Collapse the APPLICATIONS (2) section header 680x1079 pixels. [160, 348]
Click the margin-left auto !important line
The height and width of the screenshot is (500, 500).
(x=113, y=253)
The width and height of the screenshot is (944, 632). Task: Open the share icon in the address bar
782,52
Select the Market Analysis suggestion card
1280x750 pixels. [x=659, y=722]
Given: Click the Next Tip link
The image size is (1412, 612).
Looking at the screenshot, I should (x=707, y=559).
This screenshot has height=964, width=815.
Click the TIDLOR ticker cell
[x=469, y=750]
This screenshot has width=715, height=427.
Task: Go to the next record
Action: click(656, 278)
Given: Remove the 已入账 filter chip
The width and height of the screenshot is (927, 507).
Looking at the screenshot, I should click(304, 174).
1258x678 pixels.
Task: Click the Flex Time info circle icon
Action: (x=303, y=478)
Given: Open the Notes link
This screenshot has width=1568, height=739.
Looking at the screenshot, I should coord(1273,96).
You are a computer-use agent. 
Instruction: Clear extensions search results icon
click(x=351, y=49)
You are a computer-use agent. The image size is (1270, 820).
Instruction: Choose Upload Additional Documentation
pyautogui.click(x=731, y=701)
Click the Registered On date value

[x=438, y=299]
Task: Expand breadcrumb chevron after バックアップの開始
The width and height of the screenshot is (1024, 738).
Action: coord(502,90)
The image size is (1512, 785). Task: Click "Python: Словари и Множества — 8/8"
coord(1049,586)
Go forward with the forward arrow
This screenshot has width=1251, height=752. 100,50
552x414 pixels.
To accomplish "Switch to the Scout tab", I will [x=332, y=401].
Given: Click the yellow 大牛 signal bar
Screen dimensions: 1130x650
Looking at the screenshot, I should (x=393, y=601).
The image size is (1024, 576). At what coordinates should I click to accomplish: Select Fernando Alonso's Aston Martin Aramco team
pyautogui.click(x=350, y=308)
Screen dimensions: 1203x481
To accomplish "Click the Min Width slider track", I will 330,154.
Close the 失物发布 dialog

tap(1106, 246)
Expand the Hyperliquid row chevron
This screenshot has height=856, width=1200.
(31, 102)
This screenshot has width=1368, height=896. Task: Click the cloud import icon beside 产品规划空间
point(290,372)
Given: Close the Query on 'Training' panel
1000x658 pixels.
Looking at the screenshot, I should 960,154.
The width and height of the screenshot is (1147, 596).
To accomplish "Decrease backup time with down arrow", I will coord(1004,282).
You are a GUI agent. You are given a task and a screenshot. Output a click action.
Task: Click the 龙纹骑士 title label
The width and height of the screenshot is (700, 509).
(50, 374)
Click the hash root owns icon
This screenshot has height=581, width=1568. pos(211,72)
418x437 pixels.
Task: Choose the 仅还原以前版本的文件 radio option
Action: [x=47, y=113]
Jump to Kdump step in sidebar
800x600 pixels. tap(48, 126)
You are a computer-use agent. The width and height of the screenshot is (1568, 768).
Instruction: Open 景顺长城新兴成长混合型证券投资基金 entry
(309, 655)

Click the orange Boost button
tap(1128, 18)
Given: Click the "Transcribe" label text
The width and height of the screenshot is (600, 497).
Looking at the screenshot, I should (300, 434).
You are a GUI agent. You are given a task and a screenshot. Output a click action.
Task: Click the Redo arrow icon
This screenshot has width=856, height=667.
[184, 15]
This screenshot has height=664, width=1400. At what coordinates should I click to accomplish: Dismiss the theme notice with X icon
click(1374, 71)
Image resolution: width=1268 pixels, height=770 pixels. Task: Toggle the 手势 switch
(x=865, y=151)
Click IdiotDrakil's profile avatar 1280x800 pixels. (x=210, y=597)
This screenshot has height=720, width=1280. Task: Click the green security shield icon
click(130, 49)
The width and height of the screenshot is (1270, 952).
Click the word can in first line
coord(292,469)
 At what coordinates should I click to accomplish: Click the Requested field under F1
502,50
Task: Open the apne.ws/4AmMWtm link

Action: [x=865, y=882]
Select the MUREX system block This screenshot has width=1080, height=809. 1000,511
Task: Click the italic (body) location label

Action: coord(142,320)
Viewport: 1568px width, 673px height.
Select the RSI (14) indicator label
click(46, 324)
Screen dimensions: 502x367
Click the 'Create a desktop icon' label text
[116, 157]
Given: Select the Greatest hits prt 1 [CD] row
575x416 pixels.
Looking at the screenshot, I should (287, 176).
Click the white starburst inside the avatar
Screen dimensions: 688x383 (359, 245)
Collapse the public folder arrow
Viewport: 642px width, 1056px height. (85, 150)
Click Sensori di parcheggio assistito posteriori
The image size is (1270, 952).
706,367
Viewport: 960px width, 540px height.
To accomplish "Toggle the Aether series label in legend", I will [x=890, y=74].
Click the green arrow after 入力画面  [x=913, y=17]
------
- **WORK ITEM**: Output all lines from the beginning of the data up to the line holding "Given: Click the Next Tip link", that line included, exactly as written.

- **SOLUTION**:
Collapse the APPLICATIONS (2) section header 680x1079 pixels. [160, 348]
Click the margin-left auto !important line
The height and width of the screenshot is (500, 500).
(x=113, y=253)
The width and height of the screenshot is (944, 632). Task: Open the share icon in the address bar
782,52
Select the Market Analysis suggestion card
1280x750 pixels. [x=659, y=722]
Given: Click the Next Tip link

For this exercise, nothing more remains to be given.